### TASK TO CARRY OUT
All that should come back is the lines of the data below from the one containing "Open almynadiaofficial's profile" to the one containing "Turn off Camtasia", inclusive, exactly as they stand.

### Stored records
▶

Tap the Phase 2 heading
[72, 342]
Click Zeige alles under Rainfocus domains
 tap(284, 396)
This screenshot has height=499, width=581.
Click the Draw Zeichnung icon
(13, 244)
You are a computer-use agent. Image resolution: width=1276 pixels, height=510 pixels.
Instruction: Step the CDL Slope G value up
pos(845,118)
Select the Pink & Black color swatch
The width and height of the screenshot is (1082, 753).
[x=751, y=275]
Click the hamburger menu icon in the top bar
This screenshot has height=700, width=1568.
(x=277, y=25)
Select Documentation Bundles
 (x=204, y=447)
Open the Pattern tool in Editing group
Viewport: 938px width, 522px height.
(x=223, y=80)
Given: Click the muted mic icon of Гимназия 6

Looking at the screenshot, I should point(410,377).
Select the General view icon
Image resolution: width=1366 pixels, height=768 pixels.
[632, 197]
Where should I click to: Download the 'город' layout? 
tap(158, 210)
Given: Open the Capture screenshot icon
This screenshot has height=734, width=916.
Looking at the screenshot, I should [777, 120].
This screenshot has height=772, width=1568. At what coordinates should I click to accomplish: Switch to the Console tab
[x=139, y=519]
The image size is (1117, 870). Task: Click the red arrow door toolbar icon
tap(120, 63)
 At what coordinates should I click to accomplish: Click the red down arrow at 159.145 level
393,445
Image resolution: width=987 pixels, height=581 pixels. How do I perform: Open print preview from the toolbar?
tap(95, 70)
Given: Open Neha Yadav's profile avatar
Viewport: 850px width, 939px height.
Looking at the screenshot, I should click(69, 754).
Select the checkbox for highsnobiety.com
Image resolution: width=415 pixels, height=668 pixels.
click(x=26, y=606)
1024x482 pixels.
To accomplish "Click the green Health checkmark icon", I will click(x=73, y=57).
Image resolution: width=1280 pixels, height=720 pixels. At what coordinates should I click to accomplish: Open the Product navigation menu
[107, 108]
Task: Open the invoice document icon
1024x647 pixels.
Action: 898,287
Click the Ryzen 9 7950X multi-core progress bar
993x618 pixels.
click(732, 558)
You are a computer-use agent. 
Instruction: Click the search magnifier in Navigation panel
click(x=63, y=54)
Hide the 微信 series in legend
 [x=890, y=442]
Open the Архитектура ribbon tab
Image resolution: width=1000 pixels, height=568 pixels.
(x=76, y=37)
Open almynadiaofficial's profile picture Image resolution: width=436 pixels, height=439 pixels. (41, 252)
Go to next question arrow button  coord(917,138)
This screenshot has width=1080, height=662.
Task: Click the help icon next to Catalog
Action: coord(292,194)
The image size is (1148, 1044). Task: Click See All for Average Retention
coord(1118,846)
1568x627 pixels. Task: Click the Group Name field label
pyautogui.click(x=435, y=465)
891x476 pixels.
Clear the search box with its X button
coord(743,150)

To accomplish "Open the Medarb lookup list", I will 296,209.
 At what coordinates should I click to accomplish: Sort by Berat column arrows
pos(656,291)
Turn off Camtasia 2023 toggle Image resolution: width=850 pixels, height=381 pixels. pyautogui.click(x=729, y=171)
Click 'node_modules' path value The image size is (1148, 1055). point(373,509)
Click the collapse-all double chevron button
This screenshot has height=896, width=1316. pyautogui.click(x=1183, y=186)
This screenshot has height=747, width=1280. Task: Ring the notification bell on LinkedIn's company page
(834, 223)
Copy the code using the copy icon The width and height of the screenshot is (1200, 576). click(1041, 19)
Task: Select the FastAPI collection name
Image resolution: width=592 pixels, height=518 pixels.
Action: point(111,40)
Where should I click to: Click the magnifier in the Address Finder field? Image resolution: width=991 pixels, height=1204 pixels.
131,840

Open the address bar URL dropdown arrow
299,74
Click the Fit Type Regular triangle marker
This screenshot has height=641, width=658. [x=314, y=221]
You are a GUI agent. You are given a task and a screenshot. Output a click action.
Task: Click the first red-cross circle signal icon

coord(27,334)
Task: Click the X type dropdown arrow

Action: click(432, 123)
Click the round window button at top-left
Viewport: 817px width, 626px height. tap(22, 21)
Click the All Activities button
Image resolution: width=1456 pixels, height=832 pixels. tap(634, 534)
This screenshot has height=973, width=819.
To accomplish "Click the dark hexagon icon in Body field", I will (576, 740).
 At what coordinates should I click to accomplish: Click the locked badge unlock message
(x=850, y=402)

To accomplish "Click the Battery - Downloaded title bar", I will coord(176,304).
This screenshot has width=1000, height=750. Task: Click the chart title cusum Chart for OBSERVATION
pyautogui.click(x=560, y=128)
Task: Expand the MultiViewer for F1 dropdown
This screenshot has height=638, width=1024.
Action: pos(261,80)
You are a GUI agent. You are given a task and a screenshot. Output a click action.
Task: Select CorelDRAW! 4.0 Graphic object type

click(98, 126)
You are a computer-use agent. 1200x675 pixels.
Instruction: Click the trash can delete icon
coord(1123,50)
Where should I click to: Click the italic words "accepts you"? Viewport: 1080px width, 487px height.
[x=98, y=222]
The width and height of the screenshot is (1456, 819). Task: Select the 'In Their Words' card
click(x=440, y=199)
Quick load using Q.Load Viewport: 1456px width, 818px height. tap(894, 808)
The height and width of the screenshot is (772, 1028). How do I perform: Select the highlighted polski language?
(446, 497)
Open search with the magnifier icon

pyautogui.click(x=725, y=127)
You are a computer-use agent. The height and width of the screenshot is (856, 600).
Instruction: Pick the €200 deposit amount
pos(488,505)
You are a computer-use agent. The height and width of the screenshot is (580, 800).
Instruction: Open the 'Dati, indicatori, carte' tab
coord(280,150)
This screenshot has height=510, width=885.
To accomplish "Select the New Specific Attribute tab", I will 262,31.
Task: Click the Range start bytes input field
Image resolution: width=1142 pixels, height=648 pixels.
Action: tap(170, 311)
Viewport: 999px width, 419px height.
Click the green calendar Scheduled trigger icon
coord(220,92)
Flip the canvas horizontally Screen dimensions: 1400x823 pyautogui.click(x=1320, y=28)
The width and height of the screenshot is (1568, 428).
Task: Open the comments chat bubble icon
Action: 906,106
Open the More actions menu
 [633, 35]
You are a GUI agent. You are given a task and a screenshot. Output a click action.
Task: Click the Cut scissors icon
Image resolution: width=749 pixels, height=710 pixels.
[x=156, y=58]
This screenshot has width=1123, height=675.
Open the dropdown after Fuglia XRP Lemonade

◀

### ANSWER
Open almynadiaofficial's profile picture Image resolution: width=436 pixels, height=439 pixels. (41, 252)
Go to next question arrow button  coord(917,138)
This screenshot has width=1080, height=662.
Task: Click the help icon next to Catalog
Action: coord(292,194)
The image size is (1148, 1044). Task: Click See All for Average Retention
coord(1118,846)
1568x627 pixels. Task: Click the Group Name field label
pyautogui.click(x=435, y=465)
891x476 pixels.
Clear the search box with its X button
coord(743,150)

To accomplish "Open the Medarb lookup list", I will 296,209.
 At what coordinates should I click to accomplish: Sort by Berat column arrows
pos(656,291)
Turn off Camtasia 2023 toggle Image resolution: width=850 pixels, height=381 pixels. pyautogui.click(x=729, y=171)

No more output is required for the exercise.